Tiene Andrea unos ovarios como mangos, pues se dedica a diseccionar durante el cautiverio lo que le está pasando, mientras su abuelo se tira de los pelos, y la abuela reza en un altar que tenía en la casa.
“Después de lo de mi tía, nos enseñaron cómo afrontar una situación similar”, explica, por eso en su dramática experiencia se quedó con todo, matrícula, carreteras, voz, e incluso el nombre de quién la secuestraba. “Creo que era la primera vez que lo hacía”, opina Estefanía, que le oyó hablar por teléfono con un funcionario de la policía para preguntar por sus bienes y apellidos. “El chamo se echó para atrás y me dejó donde me raptó”, concluye la pesadilla, empieza el recuerdo. “Gracias a esa llamada pudieron llegar al último funcionario que accedió a mis datos, lo suspendieron, y por él, llegaron al que me secuestró”, añade. No acaba ahí la historia porque tuvo Andrea que ir a reconocer a su apresor que fue batido en resistencia. “Tenía treinta años, hijos, familia… como todos”, ahora sí Estefanía remata.

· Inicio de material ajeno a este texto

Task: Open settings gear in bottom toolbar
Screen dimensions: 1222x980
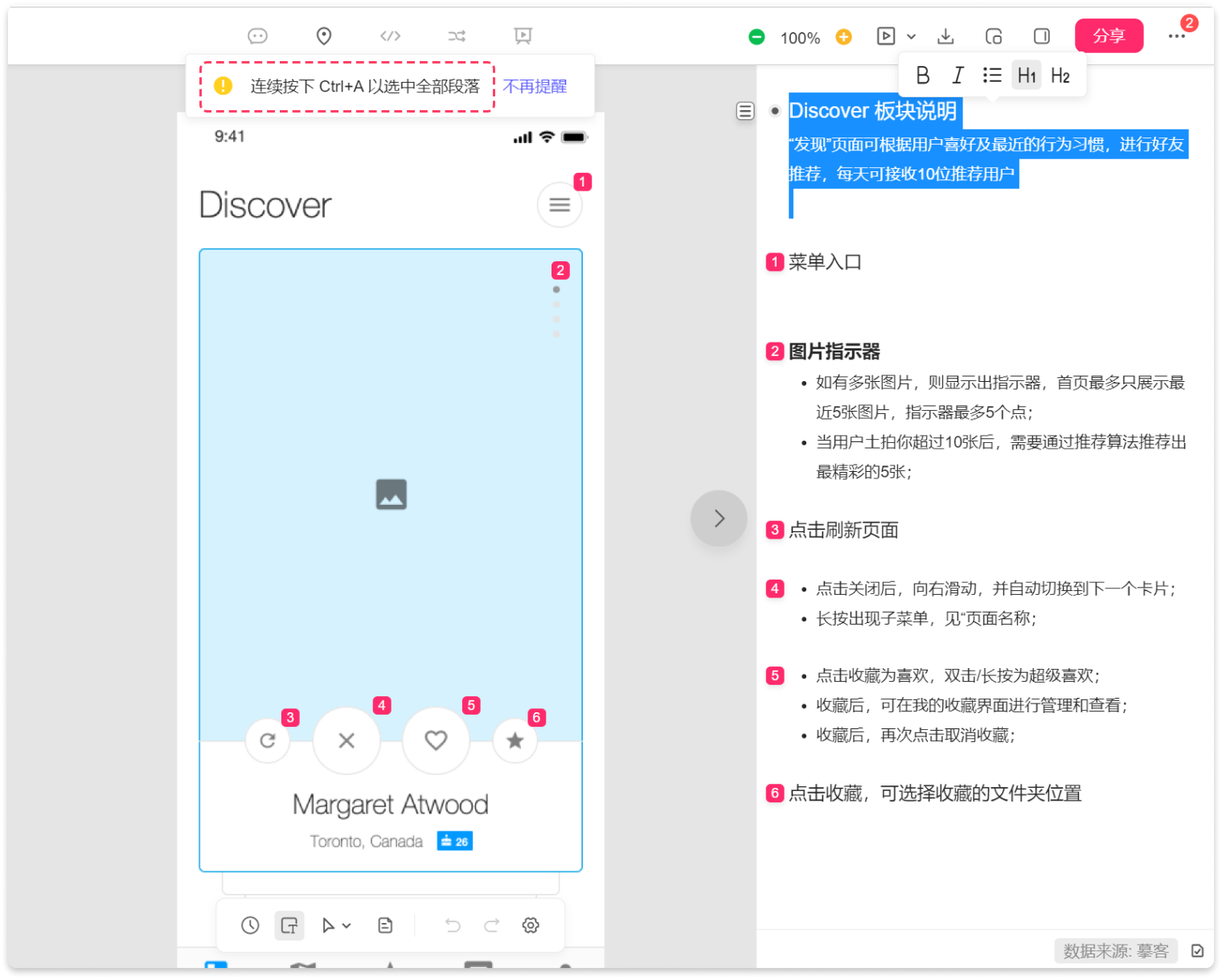Action: (x=531, y=925)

“Pensaron que me había ido con un novio”, dice a toro pasado sobre el inicio de las pesquisas, “al haber renunciado el delincuente al dinero, me toca ir hasta la morgue y al lugar donde fui secuestrada”. Cuenta Andrea que un depósito de cadáveres en Venezuela es una imagen horrible “de seres apilados, cuerpos necrosados en el suelo, en camillas o con balas…”. Un olor que se queda dentro, y que no hay tiempo que la memoria borre.
“Me engordaron, me cambiaron el color del cabello…”, explica que quedó un miedo en la familia a que volvieran a por ella otros de la banda. Se cansó Fanny de vestirse como Mortadelo y dijo “me voy a Galicia”, y de todos los allegados fue tirando. “Actitud, lo malo ya pasó, aprendamos y para adelante”, expresa.
Llega la sección de las ‘mariqueras’ después de haber de todo esto hablado, y a ver ahora cómo cambiamos de tercio y le preguntamos a Andrea Estefanía por Juan Pardo. “Me encanta, yo crecí en eso, con mis abuelos… el hombre del norte, que cantamos en diciembre”, confiesa. Dice Fanny que “tiene mala boca”, porque no come ni cerdo ni pescado, pero no para soplar porque confiesa haber ido un tiempo a clase de gaita, y ser cervecera, de estrella polar.
“¡Naguará!”, expresa con asombro una joven madre en venezolano con cualquier emoción. Que sirva el término para resumir una breve vida, de una intensidad superior.